*** Selected passage Section Begins ***

Five minutes into the song, "Pusher Love Girl" morphs into a spoken-word outro where Timberlake raps "Childish Gambino style" over futuristic hip-hop beats. Timberlake compares narcotics, such as heroin, cocaine, plum wine, MDMA and nicotine, to the love of his significant other. Kitty Empire, writing for The Observer, commented that Timberlake's list of narcotics sound "tempting". Youssef stated that the outro may seem "bloated" to many, but that it enhances the atmosphere and "cross-genre" feel that Timberlake and Timbaland wanted, while also "building on and completing the ideas" that Frank Ocean experimented with on his debut album, Channel Orange (2012). Sarah Dean of The Huffington Post wrote that Timberlake channels his "inner mid-'80s" Prince during this period of the song. Mikael Wood of the Los Angeles Times wrote that Timberlake raps with "surprising authority".

===Vocal style===

Writing for the Houston Chronicle, Joey Guerra stated that Timberlake "hits that unmistakable falsetto" from the first chorus of "Pusher Love Girl". Sobhi Youssef of Sputnikmusic noted that the song introduces Timberlake's "beautiful" falsetto at "the apex of his game". MusicOMHs David Meller wrote that Timberlake's vocals "retained some of its boyish appeal but now has a measured, kind of sophisticated charm", while Dean declared that his "trademark falsetto" sounds "as-good-as-ever". According to Sean Daly of the Tampa Bay Times, the "street-savvy middle range" of Timberlake's vocals further separates him from his boy band start with NSYNC.

*** Selected passage Section Ends ***
*** Data supplied Section Begins ***

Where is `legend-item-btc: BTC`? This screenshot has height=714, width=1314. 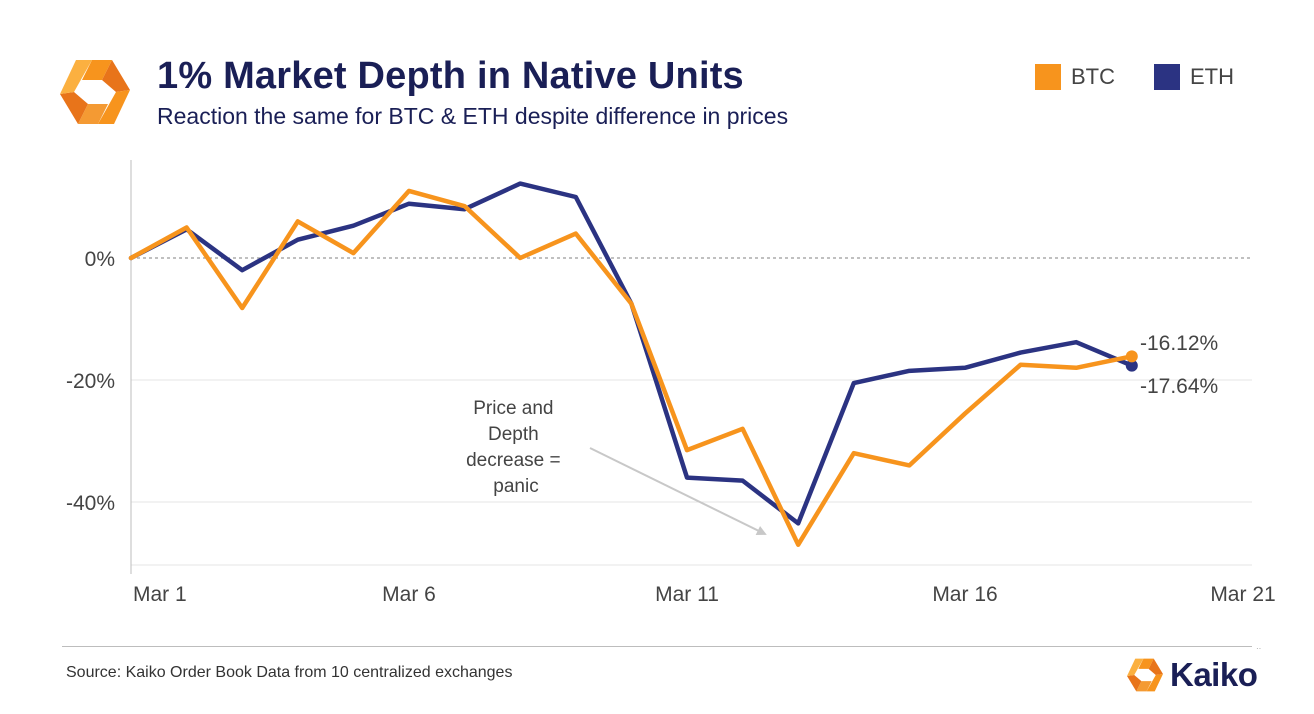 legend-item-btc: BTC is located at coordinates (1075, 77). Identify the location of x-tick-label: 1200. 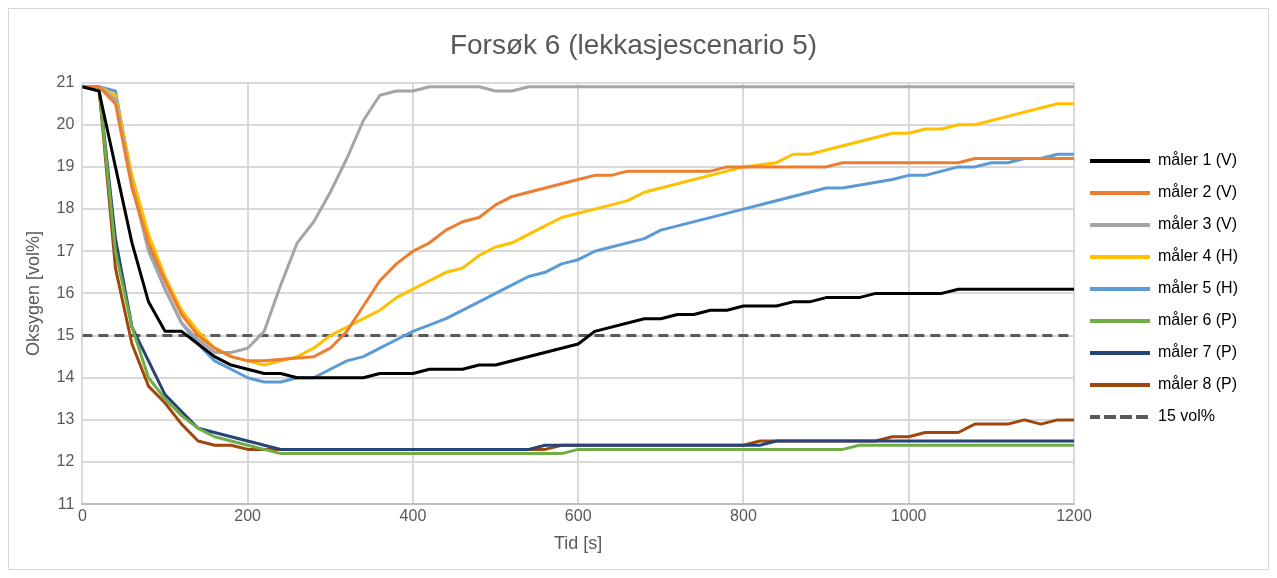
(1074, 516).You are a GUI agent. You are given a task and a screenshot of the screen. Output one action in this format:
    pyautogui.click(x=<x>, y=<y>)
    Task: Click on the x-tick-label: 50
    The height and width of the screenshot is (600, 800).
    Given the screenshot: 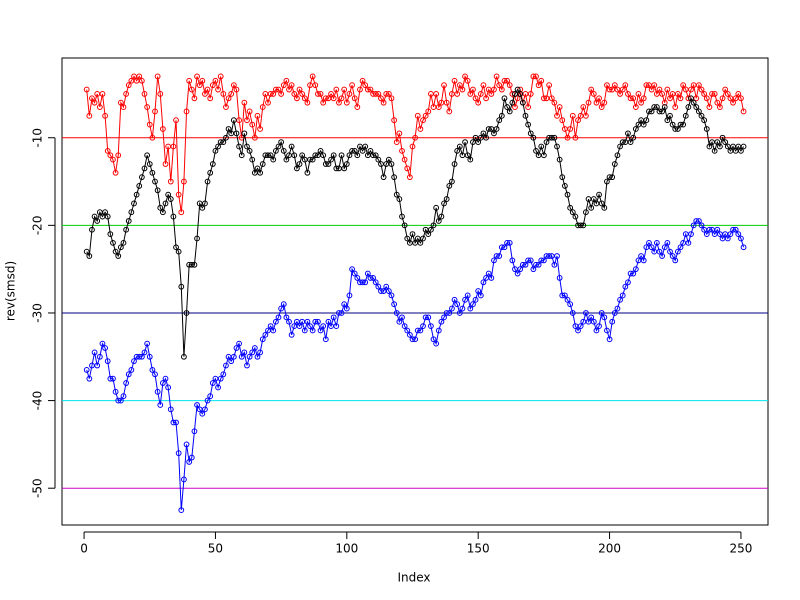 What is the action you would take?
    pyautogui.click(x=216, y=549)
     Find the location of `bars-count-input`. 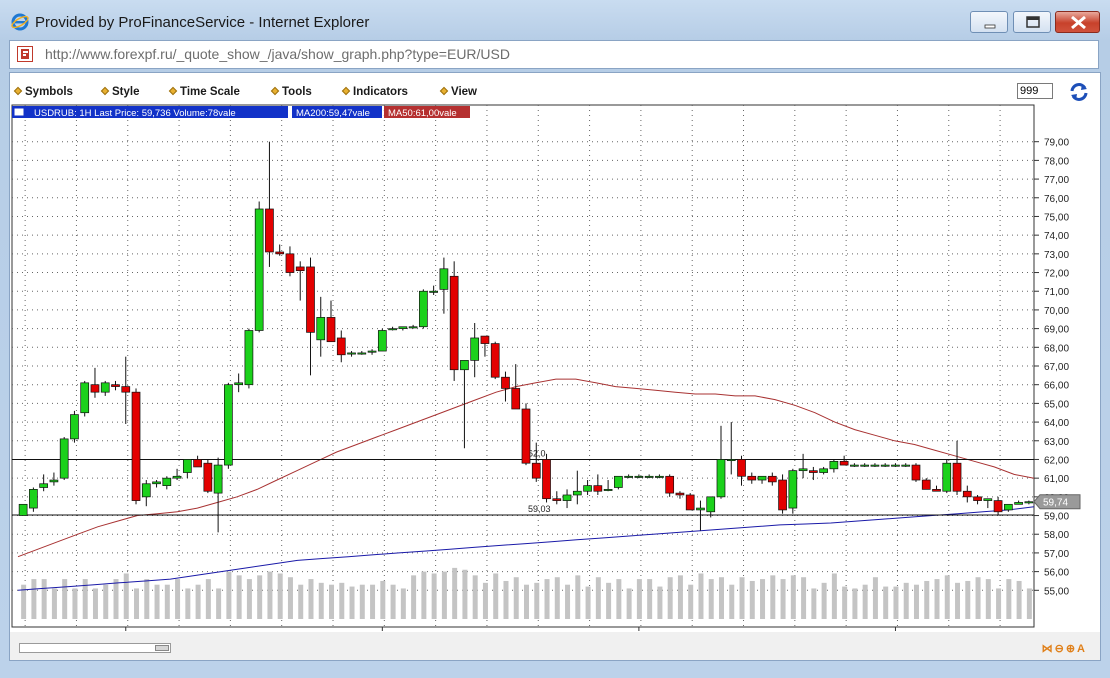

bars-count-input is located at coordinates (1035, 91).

*** Data supplied Section Ends ***

● What you should do: In the passage about "Pusher Love Girl," Youssef grants that the spoken-word outro may seem "bloated" to many. In one to three sentences, explain why Youssef still considers it worthwhile.

● Task response: Youssef says the outro enhances the atmosphere and the "cross-genre" feel that Timberlake and Timbaland wanted. It also builds on and completes ideas that Frank Ocean tried out on his debut album, Channel Orange (2012).